Yay, another godot ludum dare project!

I had a look through your code, and there’s a lot of things that aren’t ideal. I recommend you spend some time with the physics introduction documentation.

Stick Collision

You have a KinematicBody, but instead of giving it a collision shape, you added a child StaticBody that gets a collisionshape, and then the area 2d is a child of the static body?

This basically comes down to this question: for collisions between the ball and the paddle, do you want to handle it, or do you want the physics engine to handle it? The physics engine won’t calculate fancy angles if you want the bounces to be unpredictable (like breakout) but if you don’t care about that then it doesn’t matter.
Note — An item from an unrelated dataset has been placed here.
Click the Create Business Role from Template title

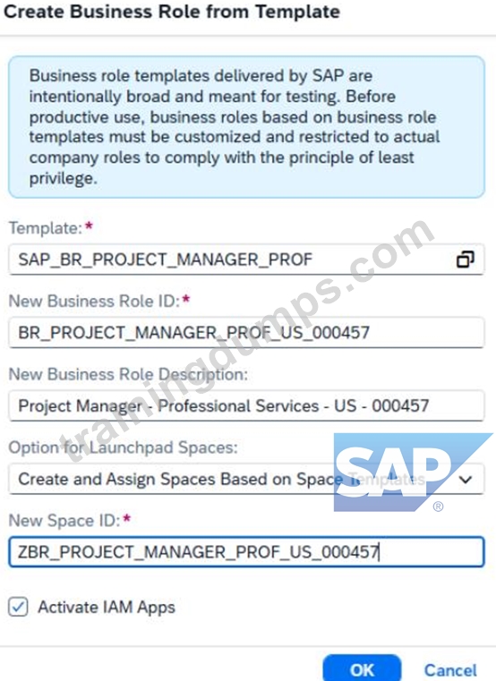point(172,12)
If you want the physics engine to handle collisions:

Stick (KinematicBody2D)
-- CollisionShape2D
-- Sprite

And that’s it. You don’t need an area2d or a staticbody. When the ball hits the paddle, it’ll bounce off.

If you want to handle the collisions / bounce logic for paddle/ball collisions, here’s how I would do it:

Stick (Node2D)
-- Area2D
-- -- CollisionShape2D

You don’t need a static body (or a kinematic body!). You’d have to change the move_and_slide logic in the stick to just setting a position, but that’s fine. You would use body_entered on the area2D to find out when a “collision” happened, and you could affect the ball in that way. You would probably also need the body_exited signal from the Area2D so you don’t affect the ball multiple times per collision, if that makes sense.

puck velocity shenanigans

This one’s pretty quick, and basically boils down to this: As a general rule, you should never ever use set_linear_velocity (no linear_velocity = blah either) on a rigid body. From the physics intro:

You do not control a RigidBody2D directly, but instead you apply forces to it (gravity, impulses, etc.) and the physics engine calculates the resulting movement.

I can’t tell if you’re actually calling adjust_angle function on the puck anywhere, so maybe it’s not actually causing issues, but for future reference, you should be using apply_impulse instead. Something like this:

if linear_velocity.length() < min_speed:
  # puck is moving too slowly, speed it up
  
   # impulse will make up the difference between speed we're going and speed we want to be going:
  var impulse_size = min_speed - linear_velocity.length()
  
  # set the impulse in the same direction of travel as the puck
  var impulse = linear_velocity.normalized() * impulse_size
  
  # actually apply the impulse
  apply_impulse(Vector2(), impulse)

Brick Collision

Okay, so here’s the answer you were actually looking for.

boring explanation

Your bricks are static bodies with area2Ds. The static bodies have collision shapes (that you’re not listening to) while the area2Ds also have collision shapes (that you are listening to). The two collision shapes overlap, but not exactly (the area2D is a little bit smaller than the static body!). When the puck hits a brick, it bounces off the static body’s collision shape, which means if the physics engine was perfect, the area2D would never report any collision (since its shape is completely inside the staticbody’s shape). However, shapes have to overlap just a tiny amount for collisions to happen. Thus, sometimes when the puck hits a brick it overlaps the static body’s shape far enough to also hit the area2D’s shape. This happens more often on the bottom and right sides since there’s less gap between the static body shape and area2D shape there.

Solution

If you want collision reporting on a physics body that’s not supposed to move, you should be using a RigidBody2D in Static mode with Contact Monitor set to true and Contacts Reported set to something greater than 0. Then you can listen to the rigid body’s body_entered signal and put all the collision logic there.

Brick layout:

Brick (RigidBody2D)
-- Sprite
-- CollisionShape2D
-- Timer

Bonus points if you make brick into it’s own scene (right click → save branch as scene) that you instance into the game scene, since that means way less work in changing all these bricks into rigid bodies.

Wow, this answer got away from me a bit

What a wall of text! Let me know if you need more info, I’m happy to try to explain things further.